I was hesitant about my ARC of Mark Sarvas’ Harry, Revised.  Sometimes, your host here tends to overthink things and get mired in indecision.  What if I think it’s crap?  Shouldn’t I be honest about that?  Worse, what if I think it’s really great?  The last thing I want to read about is some assclown pointing to my thoughts about the book as evidence of book-blog incest. (Is this still a book-blog?) So, to avoid any confusion, let’s be clear right up front:

I’m sleeping with Mark Sarvas!* 

I finished reading Harry, Revised the other night.  Thought it started a bit slow, unsure of the direction it was going to go in, but by the end – and I stayed up late reading the last 75 or so pages – I couldn’t help but be appreciative of the work and thought that went into it.  I just wrote about Kidd’s mishandling of the hard subject matter around Milgram’s experiments; Sarvas’ challenge isn’t to capture the emotion around an experiment, but around a man who has lost his wife.  I liked his slow, methodical trip into Harry’s eventual collapse – early on, I was one-eyebrow-raised about this guy’s extracurricular activities, thinking it "unrealistic" that he’d be doing all these different things when his wife just died.  And I know about the stages of grief, about the power of the mind to seal away terribly painful things in strange ways.  I just didn’t think Sarvas had given us enough, at that early point in the book, to make it seem okay that Harry was doing these things. 

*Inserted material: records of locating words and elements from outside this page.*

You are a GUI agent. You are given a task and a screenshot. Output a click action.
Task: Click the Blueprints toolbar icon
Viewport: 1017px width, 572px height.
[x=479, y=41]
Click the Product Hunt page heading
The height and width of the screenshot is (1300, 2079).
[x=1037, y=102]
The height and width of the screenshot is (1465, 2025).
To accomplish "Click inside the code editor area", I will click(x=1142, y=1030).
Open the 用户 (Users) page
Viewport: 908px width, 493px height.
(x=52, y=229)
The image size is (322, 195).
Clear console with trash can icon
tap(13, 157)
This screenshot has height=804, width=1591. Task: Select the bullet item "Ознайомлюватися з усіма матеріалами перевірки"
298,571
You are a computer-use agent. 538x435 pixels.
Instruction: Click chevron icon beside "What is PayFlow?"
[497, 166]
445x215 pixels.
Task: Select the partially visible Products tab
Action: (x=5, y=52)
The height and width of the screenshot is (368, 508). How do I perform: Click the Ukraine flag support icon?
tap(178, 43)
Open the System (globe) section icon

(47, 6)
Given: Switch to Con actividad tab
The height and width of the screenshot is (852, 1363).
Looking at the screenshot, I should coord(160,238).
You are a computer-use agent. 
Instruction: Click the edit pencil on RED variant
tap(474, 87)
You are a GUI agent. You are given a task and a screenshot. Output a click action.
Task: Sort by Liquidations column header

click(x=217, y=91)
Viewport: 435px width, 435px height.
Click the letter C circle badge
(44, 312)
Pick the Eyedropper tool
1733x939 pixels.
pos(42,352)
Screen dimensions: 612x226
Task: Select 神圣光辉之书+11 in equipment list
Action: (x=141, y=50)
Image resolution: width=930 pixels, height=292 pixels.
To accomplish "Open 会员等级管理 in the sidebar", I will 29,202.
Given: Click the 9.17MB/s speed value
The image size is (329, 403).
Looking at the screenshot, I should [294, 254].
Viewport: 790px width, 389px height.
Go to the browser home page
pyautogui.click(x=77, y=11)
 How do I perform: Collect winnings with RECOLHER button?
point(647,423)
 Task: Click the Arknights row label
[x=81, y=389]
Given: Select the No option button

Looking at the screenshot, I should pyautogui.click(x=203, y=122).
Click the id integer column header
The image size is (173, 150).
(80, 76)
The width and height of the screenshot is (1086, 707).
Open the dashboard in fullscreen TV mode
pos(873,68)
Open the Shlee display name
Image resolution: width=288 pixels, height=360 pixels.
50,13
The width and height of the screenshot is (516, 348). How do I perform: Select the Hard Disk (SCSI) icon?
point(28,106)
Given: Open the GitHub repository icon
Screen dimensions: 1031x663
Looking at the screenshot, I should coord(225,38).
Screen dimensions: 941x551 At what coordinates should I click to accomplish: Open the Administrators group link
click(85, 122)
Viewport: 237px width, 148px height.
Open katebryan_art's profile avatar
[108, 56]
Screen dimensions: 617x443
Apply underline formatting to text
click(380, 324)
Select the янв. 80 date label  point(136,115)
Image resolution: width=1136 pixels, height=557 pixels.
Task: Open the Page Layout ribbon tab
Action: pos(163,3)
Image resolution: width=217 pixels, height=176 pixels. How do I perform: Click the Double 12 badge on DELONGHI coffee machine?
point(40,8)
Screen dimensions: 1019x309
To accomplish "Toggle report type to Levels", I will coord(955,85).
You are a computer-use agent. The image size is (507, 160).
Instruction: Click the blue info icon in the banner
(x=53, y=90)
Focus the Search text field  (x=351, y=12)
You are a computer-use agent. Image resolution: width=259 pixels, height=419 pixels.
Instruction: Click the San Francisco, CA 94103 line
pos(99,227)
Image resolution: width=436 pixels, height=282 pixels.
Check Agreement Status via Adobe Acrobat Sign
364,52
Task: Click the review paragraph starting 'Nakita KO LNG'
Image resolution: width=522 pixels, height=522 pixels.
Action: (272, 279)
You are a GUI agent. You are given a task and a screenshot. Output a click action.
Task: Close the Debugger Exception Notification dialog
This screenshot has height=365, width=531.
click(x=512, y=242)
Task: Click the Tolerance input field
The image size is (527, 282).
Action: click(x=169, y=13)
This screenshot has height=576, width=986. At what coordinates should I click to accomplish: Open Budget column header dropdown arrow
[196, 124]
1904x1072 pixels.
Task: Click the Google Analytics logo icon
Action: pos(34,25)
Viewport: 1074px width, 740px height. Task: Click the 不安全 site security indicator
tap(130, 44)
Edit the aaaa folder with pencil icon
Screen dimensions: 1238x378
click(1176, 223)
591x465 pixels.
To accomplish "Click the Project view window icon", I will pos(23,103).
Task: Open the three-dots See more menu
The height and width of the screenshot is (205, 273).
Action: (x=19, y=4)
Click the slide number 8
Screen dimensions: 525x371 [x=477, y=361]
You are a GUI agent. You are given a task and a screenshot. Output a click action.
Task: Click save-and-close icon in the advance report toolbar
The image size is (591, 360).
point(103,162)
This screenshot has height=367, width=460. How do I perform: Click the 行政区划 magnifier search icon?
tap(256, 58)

Looking back, it all fits together very realistically – Harry’s character flaws match up with his hamhanded (at times) attempts at putting one foot in front of the other after a tremendous loss.  The difficulties their marriage faced inform the decisions he makes to try and cope, even as he’s completely shut off to the entire loss.  He’s coping with only the slightest indication of what it is he’s got to cope with, and that seems only as real and normal as such a loss could get.  Plus, the book has genuine funny bits that don’t feel like they were shoehorned in, it’s got the "crush on the barista/diner waitress/bookstore clerk with the hair and the tattoo, oh my" that I just know (and Mark just knew) you could relate to, it’s got ideas on friendship, pugilism, bicycling (shocker, right!) and love, none of which hit you over the head as Big Ideas.  So, I liked it.  You will, too.

* …’s book next to my bed.  It always takes me a few days to shelve a book after I finish it, longer if I enjoyed it.  My side of the bed, they pile up.  Twice a year, they all get shelved.